При должной виртуозности Ветров легко повернет мнение города в другую сторону. У нас любят тех, кто публично покаялся. Второй шанс и все такое.
Люся во вторые шансы не верила, а достоевщина стояла ей поперек горла еще со школьной скамьи.
Гад — он и есть гад, сколько ни притворяйся потом приличным человеком.
— Люся! — встревоженная Синичка вбежала в редакцию. — Материал про русалку надо давать сейчас же, пока ее не казнили!
— Какую русалку? — заволновался Носов, который всегда чутко реагировал на потенциальные информационные бомбы.
— И с чего нам давать его сейчас?
— Ну чтобы полиция успела ее допросить до казни!
— И где тут драматизм? — скривилась Люся.
— Да при чем тут драматизм! — воскликнула Синичка. — Дело в восстановлении справедливости.
— Я вот понять не могу — тебе кто платит, я или полиция? — возмутилась Люся. — С чего это ты решила играть на их стороне?
— Я на стороне невинно убитой девушки.
— Ее все равно казнят. Все, давай без демагогии. Завтра на рассвете, не раньше.

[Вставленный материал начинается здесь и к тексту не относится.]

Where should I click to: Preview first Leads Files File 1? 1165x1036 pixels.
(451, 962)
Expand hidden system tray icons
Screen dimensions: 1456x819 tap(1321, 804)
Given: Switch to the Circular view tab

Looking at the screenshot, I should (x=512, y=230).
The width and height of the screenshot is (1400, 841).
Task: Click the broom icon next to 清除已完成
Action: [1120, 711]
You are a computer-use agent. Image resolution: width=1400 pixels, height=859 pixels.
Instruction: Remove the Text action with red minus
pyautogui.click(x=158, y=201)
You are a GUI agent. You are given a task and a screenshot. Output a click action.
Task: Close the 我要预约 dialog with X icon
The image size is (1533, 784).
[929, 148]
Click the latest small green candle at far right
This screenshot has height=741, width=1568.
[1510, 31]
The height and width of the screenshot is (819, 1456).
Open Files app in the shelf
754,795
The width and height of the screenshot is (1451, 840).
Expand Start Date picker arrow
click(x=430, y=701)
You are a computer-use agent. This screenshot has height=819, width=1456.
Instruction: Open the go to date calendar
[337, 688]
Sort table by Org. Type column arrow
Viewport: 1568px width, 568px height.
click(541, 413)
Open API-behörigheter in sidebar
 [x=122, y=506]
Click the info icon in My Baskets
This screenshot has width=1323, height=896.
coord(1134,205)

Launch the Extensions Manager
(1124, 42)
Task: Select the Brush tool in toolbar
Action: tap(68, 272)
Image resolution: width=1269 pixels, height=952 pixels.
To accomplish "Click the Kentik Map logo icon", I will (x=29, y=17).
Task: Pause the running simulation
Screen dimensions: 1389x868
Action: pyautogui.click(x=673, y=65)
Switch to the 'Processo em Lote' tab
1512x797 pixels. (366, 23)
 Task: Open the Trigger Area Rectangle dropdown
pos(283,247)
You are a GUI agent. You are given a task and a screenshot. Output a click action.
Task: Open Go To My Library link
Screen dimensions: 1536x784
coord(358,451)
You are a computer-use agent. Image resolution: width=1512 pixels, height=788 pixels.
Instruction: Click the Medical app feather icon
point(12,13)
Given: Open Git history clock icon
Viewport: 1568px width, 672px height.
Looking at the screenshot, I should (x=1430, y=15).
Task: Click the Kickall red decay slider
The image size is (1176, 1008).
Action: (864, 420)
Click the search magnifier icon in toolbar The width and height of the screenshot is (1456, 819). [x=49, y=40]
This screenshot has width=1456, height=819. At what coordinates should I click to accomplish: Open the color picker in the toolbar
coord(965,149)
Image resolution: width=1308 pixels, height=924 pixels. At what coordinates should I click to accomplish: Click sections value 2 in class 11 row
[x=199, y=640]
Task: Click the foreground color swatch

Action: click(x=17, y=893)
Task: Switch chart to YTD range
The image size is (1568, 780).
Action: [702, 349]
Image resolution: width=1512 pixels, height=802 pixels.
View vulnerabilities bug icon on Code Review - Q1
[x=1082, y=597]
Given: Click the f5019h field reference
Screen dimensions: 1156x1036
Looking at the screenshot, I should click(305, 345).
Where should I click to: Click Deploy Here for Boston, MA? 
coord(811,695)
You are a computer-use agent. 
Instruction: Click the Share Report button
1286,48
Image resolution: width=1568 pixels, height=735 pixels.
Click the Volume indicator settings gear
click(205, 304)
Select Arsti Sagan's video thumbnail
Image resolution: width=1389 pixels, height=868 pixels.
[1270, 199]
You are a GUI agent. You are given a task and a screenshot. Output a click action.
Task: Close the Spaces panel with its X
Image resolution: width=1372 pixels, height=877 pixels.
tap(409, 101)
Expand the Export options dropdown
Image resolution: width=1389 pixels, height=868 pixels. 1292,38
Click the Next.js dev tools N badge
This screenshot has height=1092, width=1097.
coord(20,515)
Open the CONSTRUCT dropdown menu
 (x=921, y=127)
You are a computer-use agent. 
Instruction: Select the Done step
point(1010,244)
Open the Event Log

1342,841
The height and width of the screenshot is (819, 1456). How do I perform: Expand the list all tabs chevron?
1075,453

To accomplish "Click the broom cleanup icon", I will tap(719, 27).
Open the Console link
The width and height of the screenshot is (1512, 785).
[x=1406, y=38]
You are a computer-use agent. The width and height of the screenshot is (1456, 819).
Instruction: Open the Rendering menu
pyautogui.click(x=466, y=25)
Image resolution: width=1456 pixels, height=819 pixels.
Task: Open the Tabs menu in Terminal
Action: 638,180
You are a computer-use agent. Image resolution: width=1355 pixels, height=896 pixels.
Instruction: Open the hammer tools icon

Синичка постояла, глаза сверкали. Потом молча вышла, яростно хлопнув дверью.
Старый дом застонал.
К счастью, она была кащем, а не воином. Хранителем знаний, а не революционером. Так что диверсий с этой стороны Люся не боялась.
— Какая русалка? Какая полиция? — настойчиво спрашивал Носов.
— Вот завтра на рассвете и почитаешь.
— Ага, щас, — он уже щелкал мышкой, листая отложенные публикации в редакционной сетке.
Было приятно видеть, как глаза Носова инфернально загораются.
— Люся, — выдохнул он ошеломленно, а потом заорал: — Люся!
Самойлов вдруг шмякнул наушниками об стол.
— Здесь когда-нибудь дадут спокойно поработать? — язвительно спросил он.
К Великому Моржу Люся приехала в шестнадцать пятьдесят восемь.
А что?
Сказано же было — до пяти. До пяти она уложилась.
Олег Степанович Китаев, полковник ФСБ, восседал за массивным столом и смотрел на нее с осуждением.
Они познакомились, когда Люся училась на третьем курсе. Редакция, где она проходила практику, отправила студентку на настоящее взрослое интервью к тогда еще подполковнику.
И как-то сразу все закрутилось.
Ему было сорок пять. Ей — двадцать.
У него были жена, деньги и сила.
У нее — койка в общежитии, сложные отношения с родителями и большие амбиции.